Start of Block
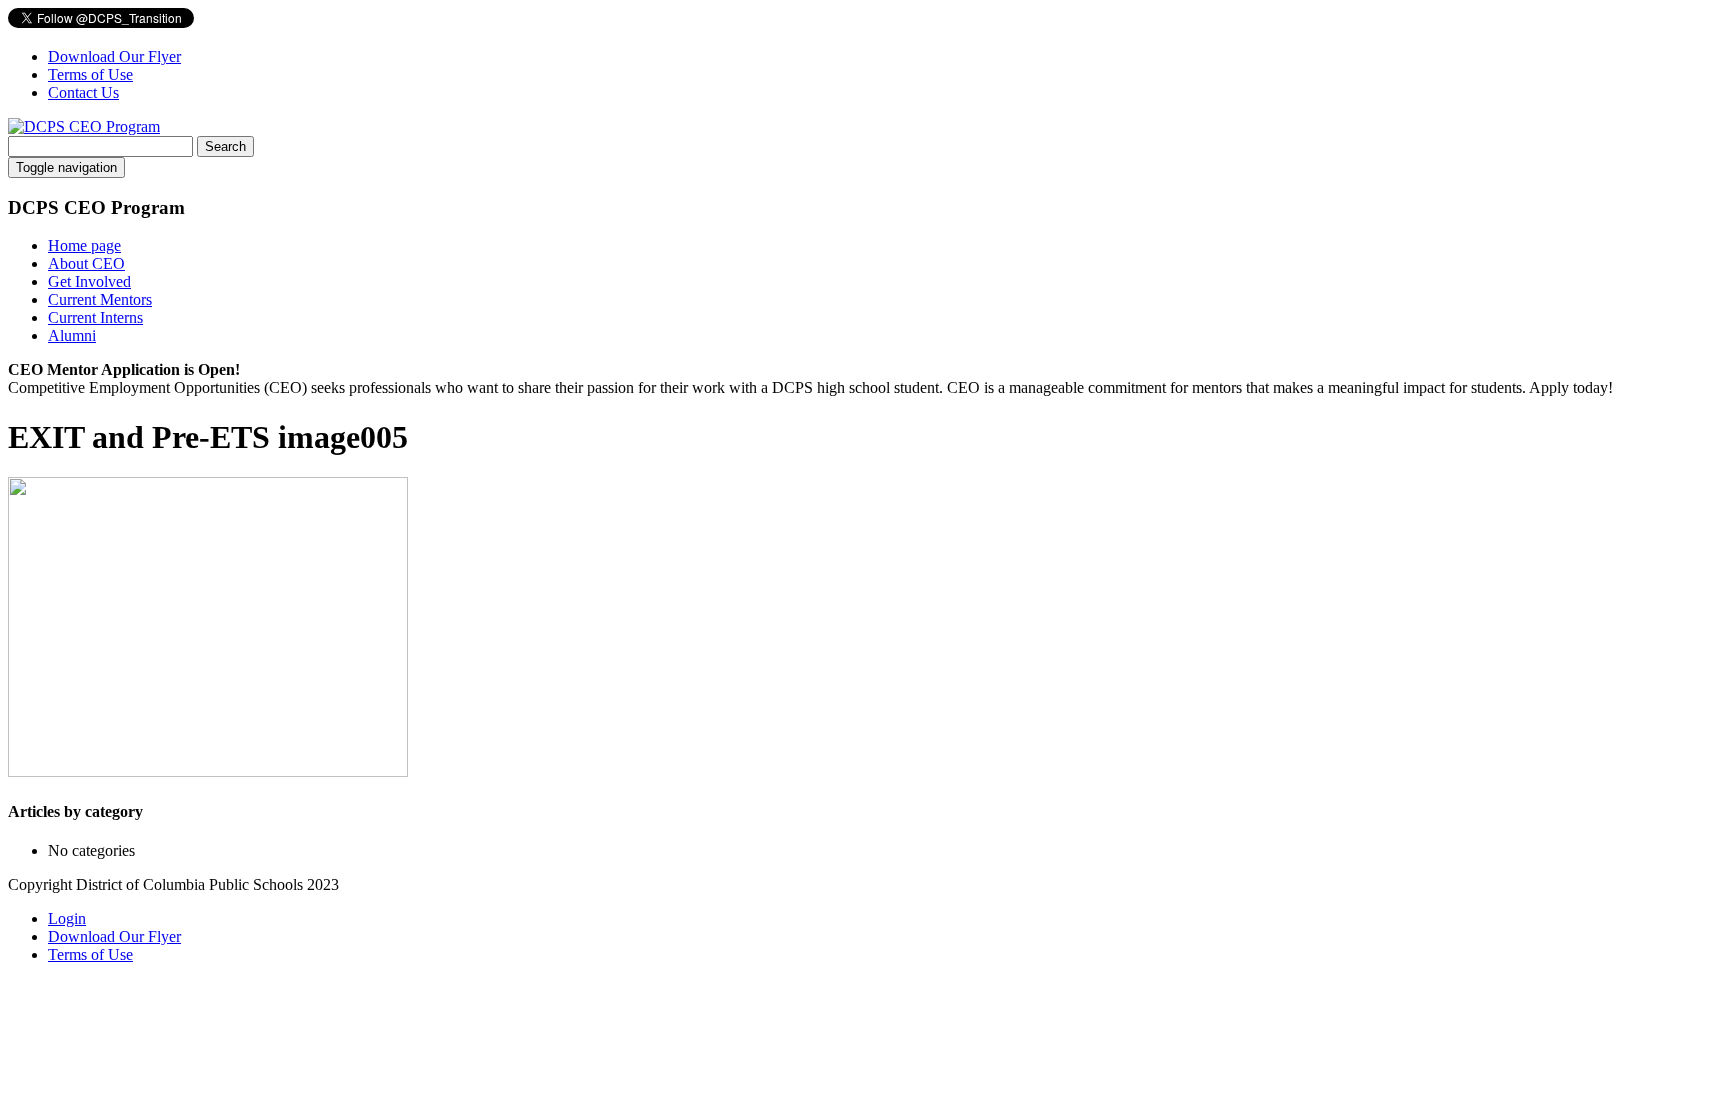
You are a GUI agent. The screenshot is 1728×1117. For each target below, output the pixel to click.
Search (225, 146)
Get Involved (89, 281)
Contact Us (83, 92)
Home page (84, 245)
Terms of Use (90, 74)
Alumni (72, 335)
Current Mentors (100, 299)
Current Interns (95, 317)
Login (67, 918)
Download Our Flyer (114, 56)
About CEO (86, 263)
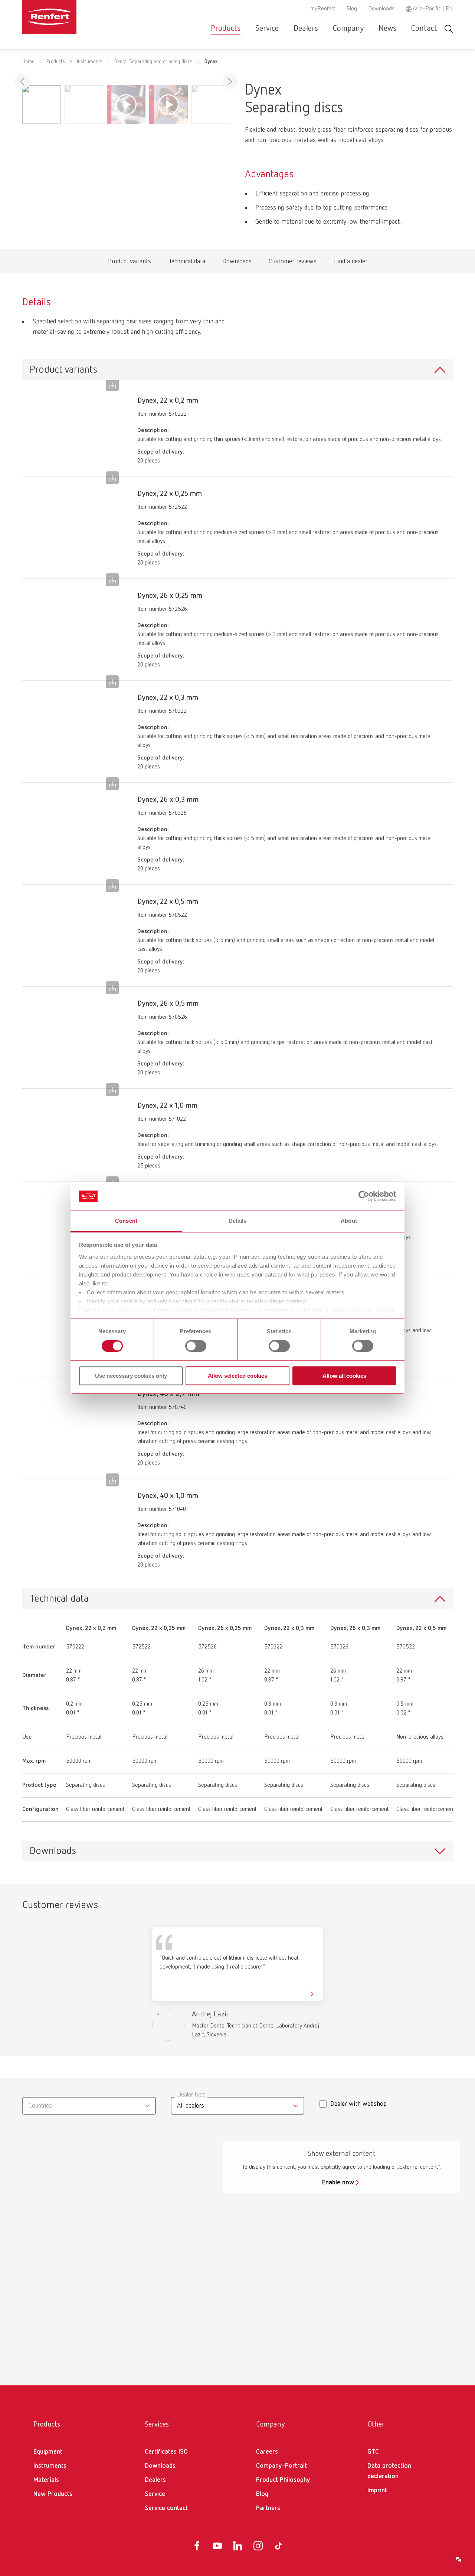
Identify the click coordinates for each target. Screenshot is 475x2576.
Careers (267, 2451)
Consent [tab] (126, 1221)
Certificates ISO (166, 2451)
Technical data (187, 263)
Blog (351, 9)
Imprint (377, 2490)
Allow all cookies (344, 1376)
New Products (52, 2494)
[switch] (195, 1346)
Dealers (306, 28)
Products (225, 28)
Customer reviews (292, 263)
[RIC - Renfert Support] (459, 2560)
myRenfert (323, 9)
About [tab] (349, 1221)
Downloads (381, 9)
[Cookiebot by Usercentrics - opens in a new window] (363, 1196)
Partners (268, 2508)
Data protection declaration (389, 2471)
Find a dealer (350, 263)
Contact (424, 28)
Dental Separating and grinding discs (153, 61)
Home (28, 61)
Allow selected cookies (237, 1376)
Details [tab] (238, 1221)
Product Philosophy (283, 2480)
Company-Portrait (281, 2466)
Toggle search (449, 29)
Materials (46, 2480)
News (387, 28)
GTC (373, 2451)
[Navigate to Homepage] (72, 17)
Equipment (47, 2451)
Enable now (338, 2182)
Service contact (166, 2508)
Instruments (89, 61)
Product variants (129, 263)
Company (348, 28)
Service (267, 28)
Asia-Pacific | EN (433, 9)
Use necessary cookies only (131, 1376)
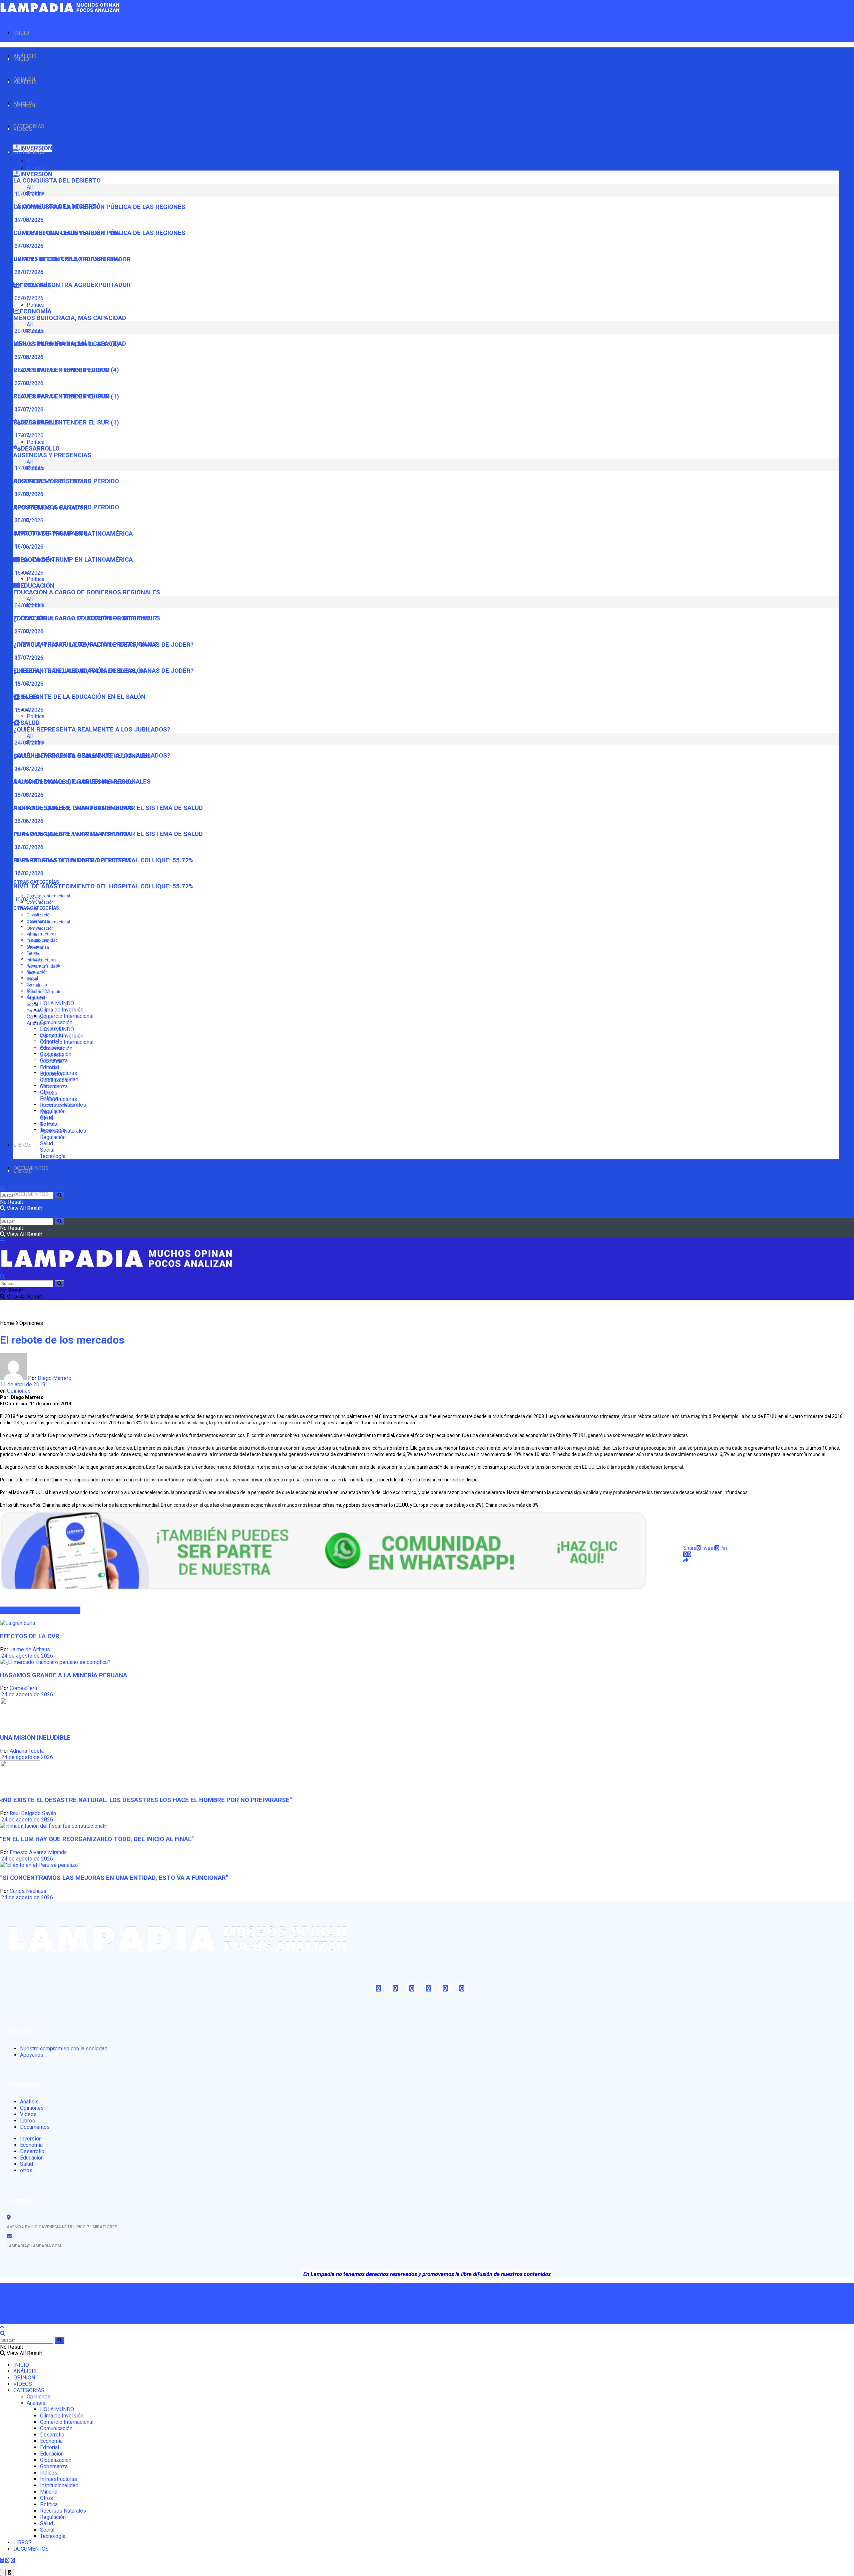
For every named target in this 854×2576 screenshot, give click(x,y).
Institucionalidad (42, 966)
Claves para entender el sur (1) (66, 422)
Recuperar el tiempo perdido (61, 396)
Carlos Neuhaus (28, 1891)
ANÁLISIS (25, 82)
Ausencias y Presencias (52, 455)
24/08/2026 (28, 769)
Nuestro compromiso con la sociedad (63, 2048)
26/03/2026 (28, 847)
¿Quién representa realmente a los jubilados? (91, 729)
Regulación (37, 998)
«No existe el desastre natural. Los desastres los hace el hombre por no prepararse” (146, 1800)
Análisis (36, 1023)
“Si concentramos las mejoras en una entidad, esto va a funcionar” (114, 1878)
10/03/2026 (28, 899)
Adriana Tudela (27, 1751)
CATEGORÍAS (28, 152)
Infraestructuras (42, 934)
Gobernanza (38, 947)
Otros (32, 979)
End of Block
Problem requirements - Copy out each line of the data exactly as it reads; skip the pictures.

Solved exercise -
You are a GUI agent. The screenshot is 1728×1117. For each target below, output the pixel to click.
Search (225, 146)
Get Involved (89, 281)
Contact Us (83, 92)
Home page (84, 245)
Terms of Use (90, 74)
Alumni (72, 335)
Current Mentors (100, 299)
Current Interns (95, 317)
Login (67, 918)
Download Our Flyer (114, 56)
About CEO (86, 263)
Identify the click coordinates for each target. Screenshot is 475x2576.
Careers (267, 2451)
Consent [tab] (126, 1221)
Certificates ISO (166, 2451)
Technical data (187, 263)
Blog (351, 9)
Imprint (377, 2490)
Allow all cookies (344, 1376)
New Products (52, 2494)
[switch] (195, 1346)
Dealers (306, 28)
Products (225, 28)
Customer reviews (292, 263)
[RIC - Renfert Support] (459, 2560)
myRenfert (323, 9)
About [tab] (349, 1221)
Downloads (381, 9)
[Cookiebot by Usercentrics - opens in a new window] (363, 1196)
Partners (268, 2508)
Data protection declaration (389, 2471)
Find a dealer (350, 263)
Contact (424, 28)
Dental Separating and grinding discs (153, 61)
Home (28, 61)
Allow selected cookies (237, 1376)
Details [tab] (238, 1221)
Product Philosophy (283, 2480)
Company-Portrait (281, 2466)
Toggle search (449, 29)
Materials (46, 2480)
News (387, 28)
GTC (373, 2451)
[Navigate to Homepage] (72, 17)
Equipment (47, 2451)
Enable now (338, 2182)
Service contact (166, 2508)
Instruments (89, 61)
Product variants (129, 263)
Company (348, 28)
Service (267, 28)
Asia-Pacific | EN (433, 9)
Use necessary cookies only (131, 1376)
For every named target in this 854×2576 screenshot, give click(x,y).
Institucionalidad (42, 966)
Claves para entender el sur (1) (66, 422)
Recuperar el tiempo perdido (61, 396)
Carlos Neuhaus (28, 1891)
ANÁLISIS (25, 82)
Ausencias y Presencias (52, 455)
24/08/2026 (28, 769)
Nuestro compromiso con la sociedad (63, 2048)
26/03/2026 (28, 847)
¿Quién representa realmente a los jubilados? (91, 729)
Regulación (37, 998)
«No existe el desastre natural. Los desastres los hace el hombre por no prepararse” (146, 1800)
Análisis (36, 1023)
“Si concentramos las mejoras en una entidad, esto va a funcionar” (114, 1878)
10/03/2026 (28, 899)
Adriana Tudela (27, 1751)
CATEGORÍAS (28, 152)
Infraestructuras (42, 934)
Gobernanza (38, 947)
Otros (32, 979)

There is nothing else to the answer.